Experts and locals together managed to collect about 600 fragments from the meteorite in the region which equals about 10 kilograms of material. After years of studying the collected fragments, scientists revealed that 2008 TC3 must have once been part of a much larger previously unknown body in the Solar System that no longer exists.
What did scientists find about the 2008 TC3 Meteorite?
Meteorites like 2008 TC3 belong to the ureilites – a rare type of meteorite with a unique mineral composition. Such fragments are either near-surface regolith or daughter bodies that have broken away from ureilite asteroids. They also usually contain fragments of other types of meteorites, indicative of the inclusion of material from different parent bodies in the early solar system.
Some of these fragments are carbon chondrite materials that are unlike any known specimen. For a new study, the scientists decided to analyze a fragment of AhS 202.
Results showed that the fragment of AhS 202 contains tremolite, a hydrated mineral of the amphibole family. The minerals fixed in the fragment and their quantity allowed researchers to learn more about his parental body.
Since asteroid 2008 TC3 is generally classified as ureilite, which shows no signs of water change, its AhS 202 fragment must come from another object. Most of the parent bodies of carbon chondrites are less than 100 kilometers in diameter and will not be large enough to obtain the pressure and temperature range represented by the mineral composition in AhS 202.
Thus, the researchers conclude that the parent body of AhS 202 was an unknown Ceres-sized object (640 to 1800 kilometers in diameter) that no longer exists. Consequently, there may be more materials like AhS 202 in the solar system.
At the dawn of its development, the solar system should have been full of such bodies: some of them managed to form modern planets, while others died, falling on the Sun or scattering from impacts with each other.

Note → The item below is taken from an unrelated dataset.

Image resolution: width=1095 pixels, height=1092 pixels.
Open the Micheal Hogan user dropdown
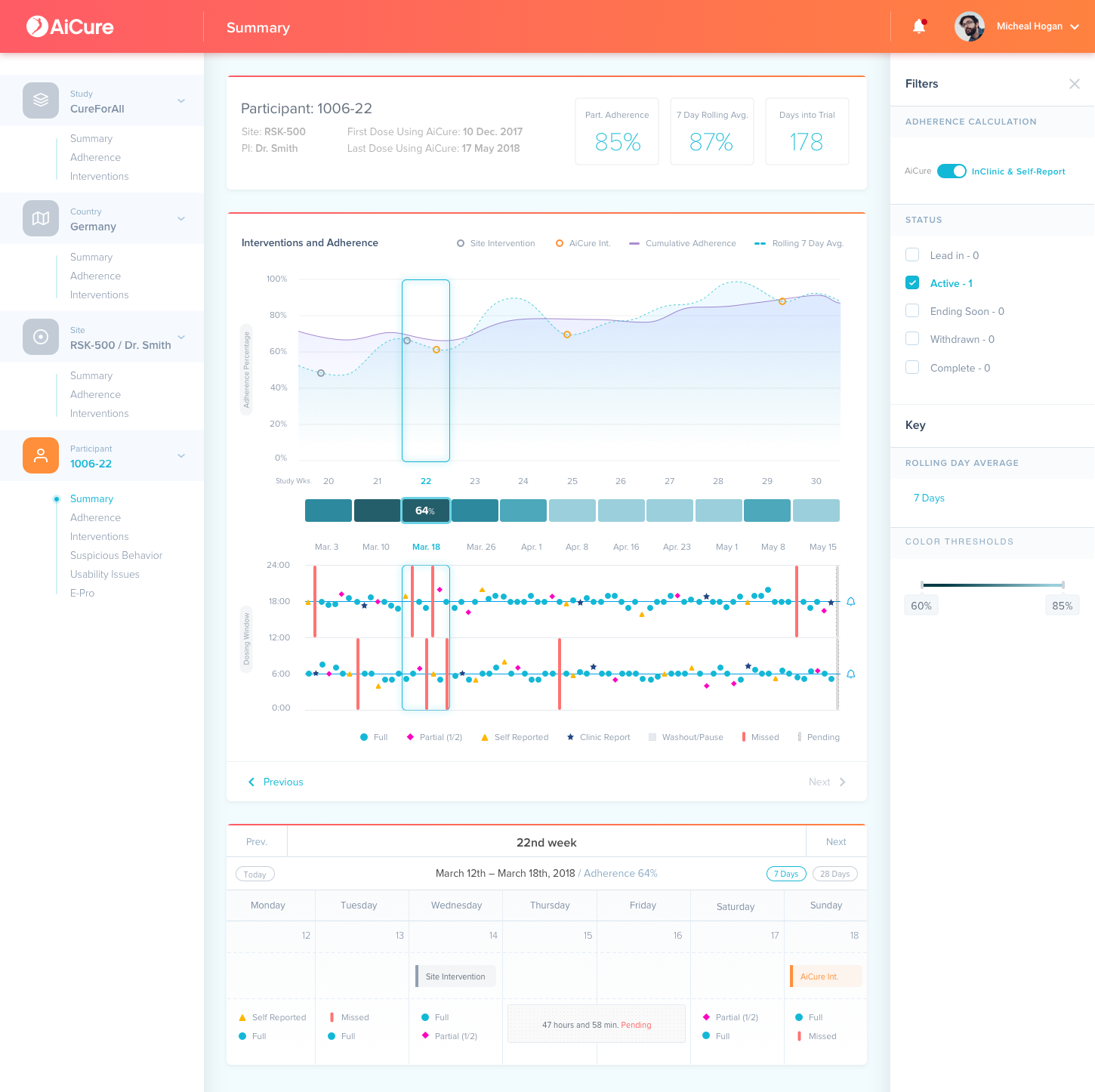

Piece by piece, scientists learn more about this early period of formation and development and this is mainly possible through research on physical samples from meteorites and asteroids. This is why the latest missions like Hayabusa2 which brought a significant amount of soil samples from an asteroid called Ryugu are so important for future research.
We also shouldn’t forget about NASA’s OSIRIS-REx mission which successfully collected samples from another asteroid called Bennu and should start its return journey to Earth in March 2021.
The official return is not expected before September 2023 but it is well anticipated by the scientific community. All in all, I believe that the greatest discoveries to date are yet to come in this new decade.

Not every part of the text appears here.